Neuroinflammation is an important component of Alzheimer's disease (AD). However, the molecular mechanism by which inflammation modulates AD progression is not defined. We discovered that beta-amyloid 1-42 activates NLRP3 inflammasomes and that AD patients uniformly have evidence of activated inflammasomes in their brains. To test the role of NLRP3 inflammasomes in AD, we bred APP/PS1 mice (an amyloid-based murine model of AD) into NLRP3, ASC, or caspase-1 KOs (the three proteins comprising the NLRP3 inflammasome) and observed that these mice were completely protected from numerous AD features including learning/memory deficits and abnormalities in long-term potentiation. NLRP3 inflammasomes regulate the expression of IL-1beta and IL-18, two highly proinflammatory cytokines abundantly produced in microglial cells; in addition, astrocytes are strong expresses of pro-IL-18. IL-1beta is abundant in microglial cells on the periphery of amyloid plaques and can cause fever, a strong acute phase response, sepsis syndrome, and pyroptotic cell death. IL-18 is a member of the IL1 superfamily. Unlike IL- 1beta, IL-18 does not activate NF-kappaB or have pyrogenic activity. It is unknown if IL-1beta or IL-18 reduction was responsible for the protective phenotype in inflammasome-deficient APP/PS1 mice. We generated IL-18KO/APP/PS1 mice and, surprisingly, these mice developed a lethal seizure disorder, which was completely reversed by levetiracetam therapy. This is highly relevant as epidemiologic studies suggest that almost two-thirds of AD patients have seizures at some point during the course of their disease.

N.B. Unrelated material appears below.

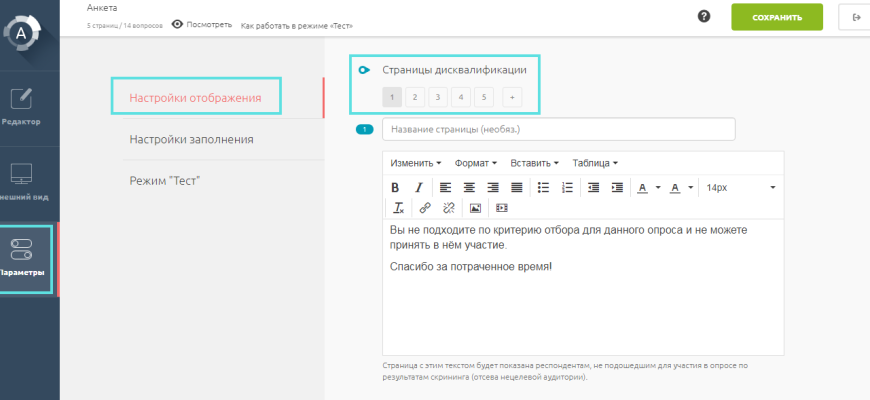Toggle bold formatting in editor
870x400 pixels.
(x=395, y=187)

In Aim 1, we will examine the role of inflammasome-dependent pyroptosis in microglial cells in the pathogenesis of AD using transgenic mice in which the inflammasome has been specifically deleted from microglial cells on an APP/PS1 background. We will also test APP/PS1 mice deficient for Gasdermin D (a caspase-1 substrate and the final effector molecule of pyroptosis).
In Aim 2, we will examine if IL-18 counterbalances the proepileptic effects of IL-1beta in AD-related seizures. We will use a genetic approach (deleting IL-18 in other AD mouse models) as well as a pharmacological approach (an IL-1beta loss-of-function approach) in IL-18KO/APP/PS1 mice and assess animals for seizures.

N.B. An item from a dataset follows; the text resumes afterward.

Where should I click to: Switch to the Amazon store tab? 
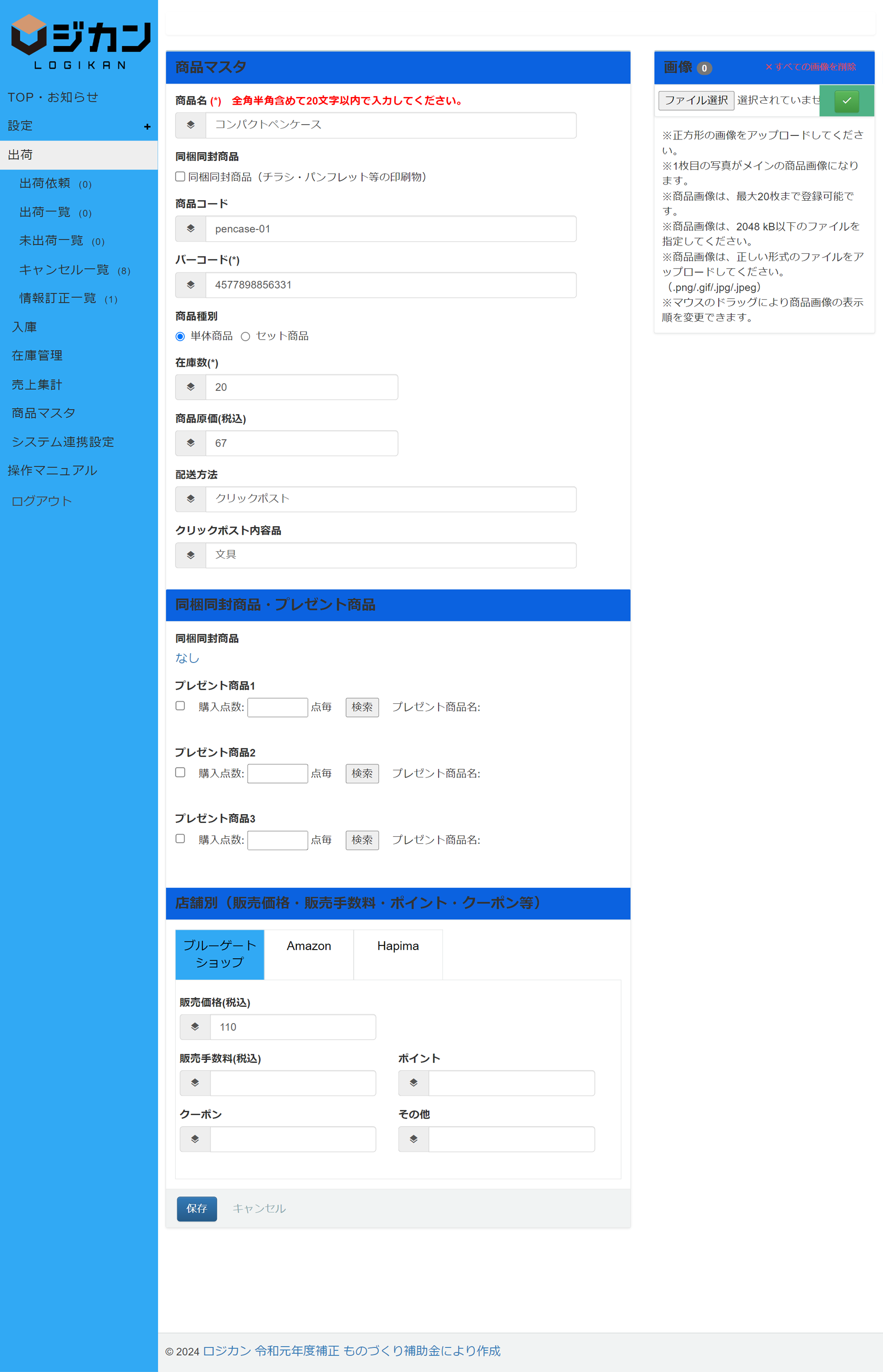[x=309, y=946]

In Aim 3, we will determine the role of IL-18 in reducing neuronal network activity and modulating synaptic transmission. We will identify the types of synapses that are dysregulated in IL-18KO/APP/PS1 mice by performing morphological and electrophysiological studies as well as biochemical analysis using immunohistochemistry. We will specifically examine the role of microglial IL-18 using a floxed IL-18 transgenic mouse line. Successful completion of these Aims will elucidate the role of inflammasome-generated cytokines in AD, and could result in novel translational approaches designed to specifically halt the inflammation that drives AD, as well as mechanistically target seizures that affect the quality of life of AD patients.

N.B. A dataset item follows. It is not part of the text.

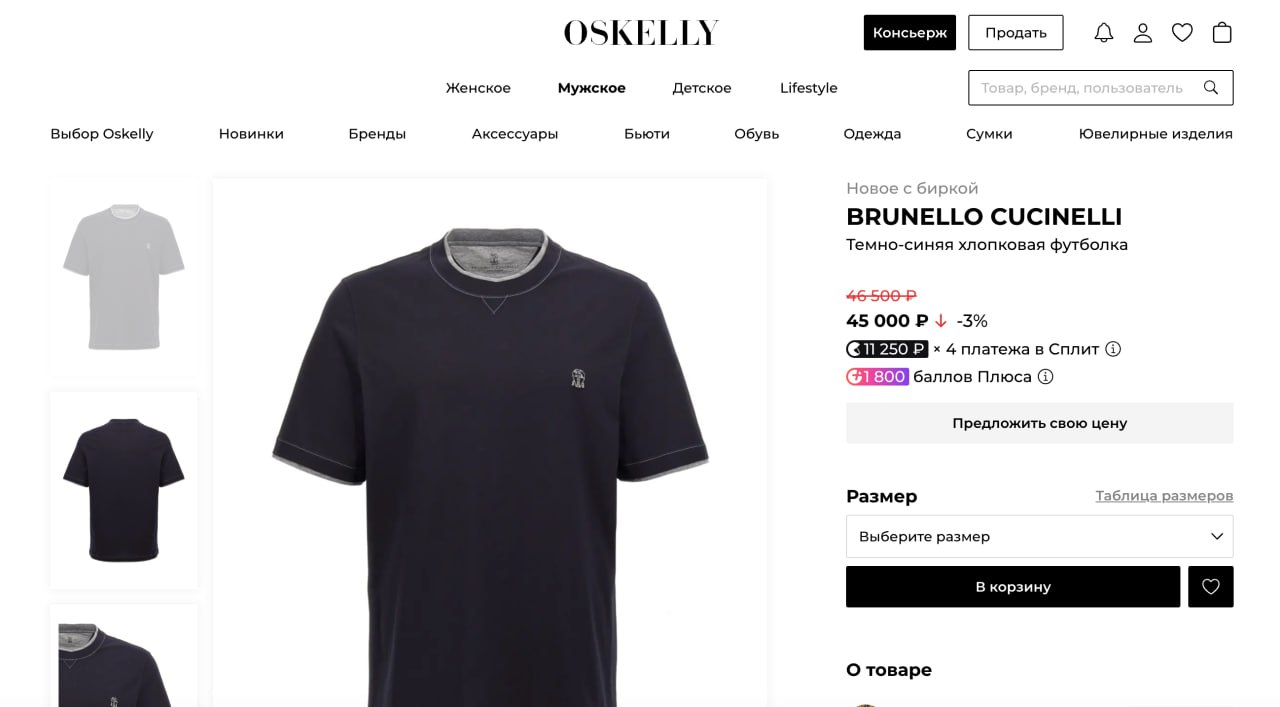Switch to the Женское tab
The image size is (1280, 707).
pos(478,88)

Alzheimer's Disease is the most important cause of dementia worldwide. The disease appears to involve a unique form of inflammation, caused by a family of proteins known as inflammasomes, which results in the death of neurons in the brain. Inflammasomes produce inflammatory molecules known as cytokines, and we propose to investigate the role of two of these cytokines, IL-1beta and IL-18. IL-18 will also be investigated to determine its role in suppressing Alzheimer's Disease-related seizures.